Quorum of the Twelve Apostles
Church of Jesus Christ of Latter-day Saints
Salt Lake City, Utah
Distinguished Executive Alumnus Award – 2006

Elder L. Tom Perry

Elder L. Tom Perry is known and respected by millions of members of the Church of Jesus Christ of Latter-day Saints as an apostle and spiritual leader. For many of them, however, it may be easy to forget that before he began serving his church in a full-time capacity, he had already demonstrated, through his own business career, the importance of integrity and strong workplace ethics.

The Distinguished Executive Alumnus Award is the highest honor that the Jon M. Huntsman School of Business can bestow. The award recognizes alumni who have set an example and who have contributed in a positive way to the world around them. There are few as qualified for this honor as Elder Perry.

Elder Perry started at Utah State Agricultural College in 1940 but left to serve a mission, in the Northern States Mission, in 1942. When he returned, he served in the Marine Crops and was among the first of the occupation troops to enter Japan. While in Nagasaki, he led a group of servicemen who helped rebuild a Protestant chapel. When he was transferred, more than 100 members of that Protestant congregation lined up along the tracks to honor him and his companions as his train pulled away. In 1946 he returned to Utah State Agricultural College where he met and married his wife, Virginia Lee, in 1947. He graduated with a degree in finance in 1949.

He started as an internal auditor at C.C. Anderson Company of Allied Stores, Inc. Six months later he was transferred to Lewiston, Idaho, where he became controller of the C. C. Anderson store.

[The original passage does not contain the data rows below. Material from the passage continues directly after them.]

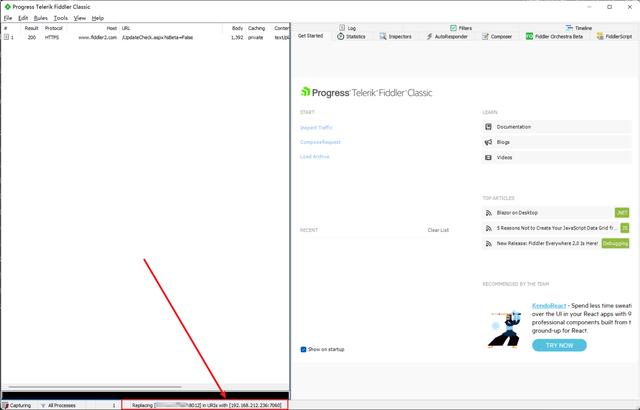Open the All Processes filter dropdown
640x410 pixels.
[62, 405]
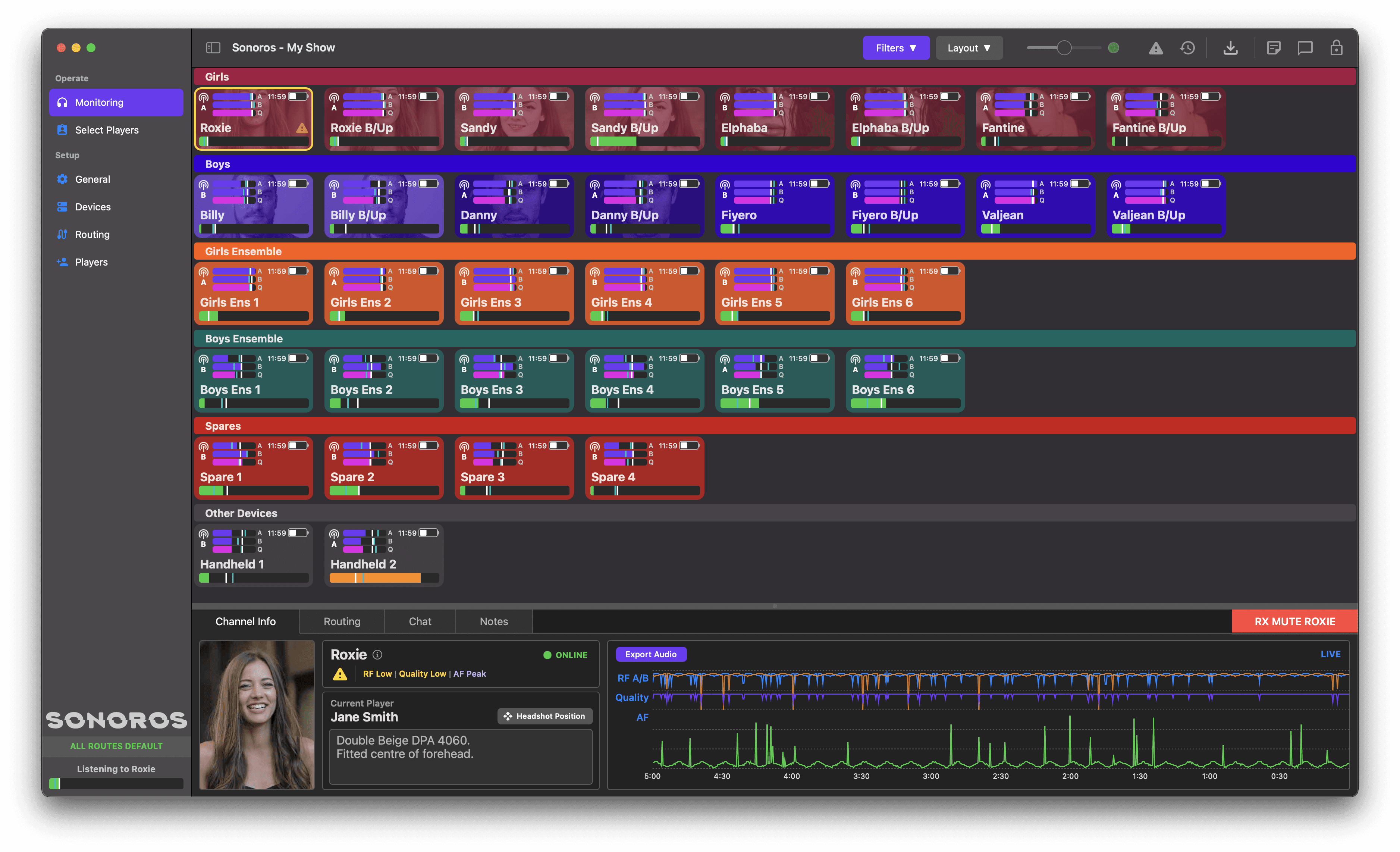Select the Handheld 2 channel tile
This screenshot has width=1400, height=852.
coord(383,555)
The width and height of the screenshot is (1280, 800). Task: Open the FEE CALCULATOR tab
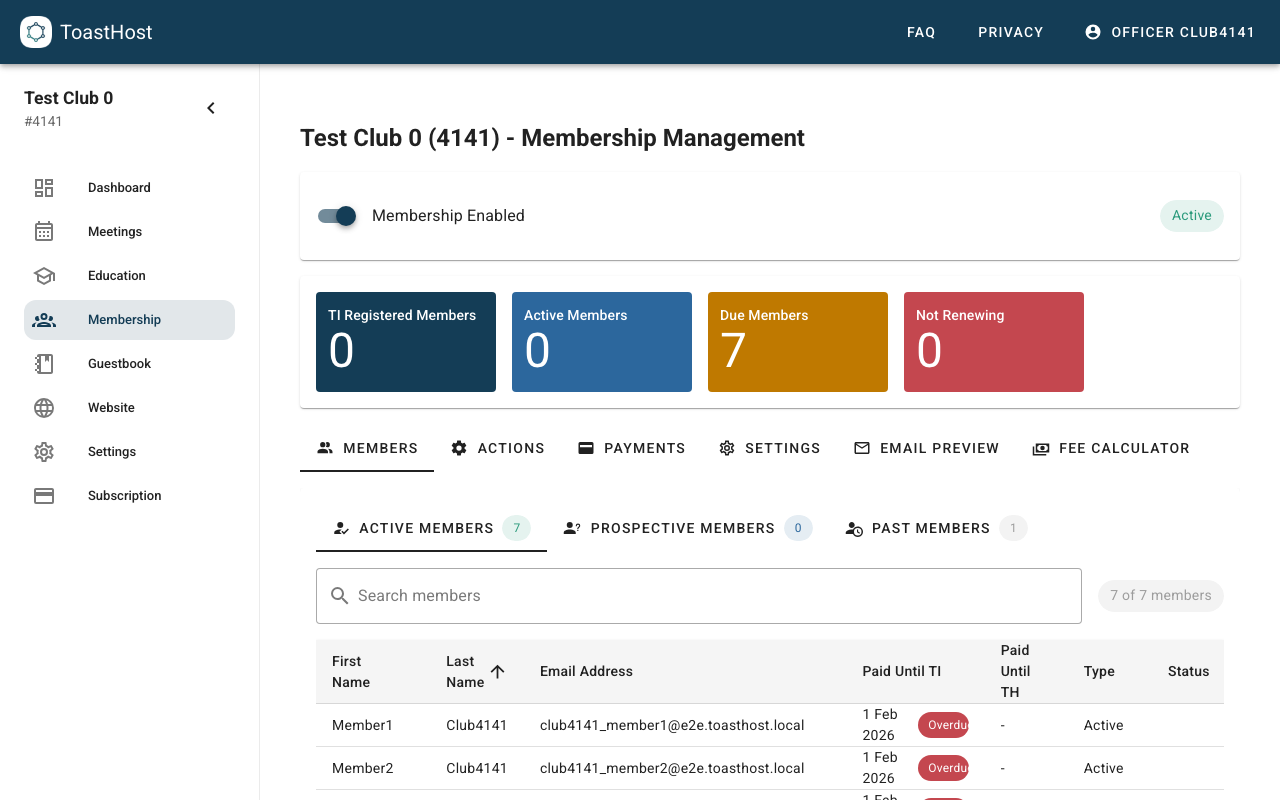[x=1111, y=448]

In 1953, he was offered a position as controller with Boadway-Hale, Inc., in Sacramento, California. He worked there until 1962 when he moved to New York to take a job as controller of Associated Merchandising Corporation. In New York he also served as the vice president and secretary-treasurer of Aimcee Wholesale Corporation. In 1966, he moved to Boston where he became vice president of finance for the Lechmere Sales Corporation. His next position was that of treasurer of R. H. Strearns, a department store chain in Boston.

William M. Sanderson, president of R. H. Sterns Company, said of Elder Perry, "His extreme dedication to everything he did was respected in his work as well as in his church activities. The warmth of his personality enabled him to fit in quickly . . . and he was very well liked by all . . . He left here an impression of devotion to his religion and his family, for which we all greatly admired him."

Six months later, in 1972, he was called as an Assistant to the Twelve. In 1974 he was called to serve in the Quorum of the Twelve for the LDS church.

When vocational expectations could have sent Elder Perry down a road of compromise, he stayed true to his own high ethical principles and accepted the challenges that came with so doing.

In business and in his church service, Elder Perry has found plenty of demand for his expertise and leadership. He has often had to work and serve long hours but has always guarded his time with his family and made quality time with them a priority. He had two daughters and a son with his wife, Virginia, who died in 1974. He married Barbara Taylor Dayton in 1976.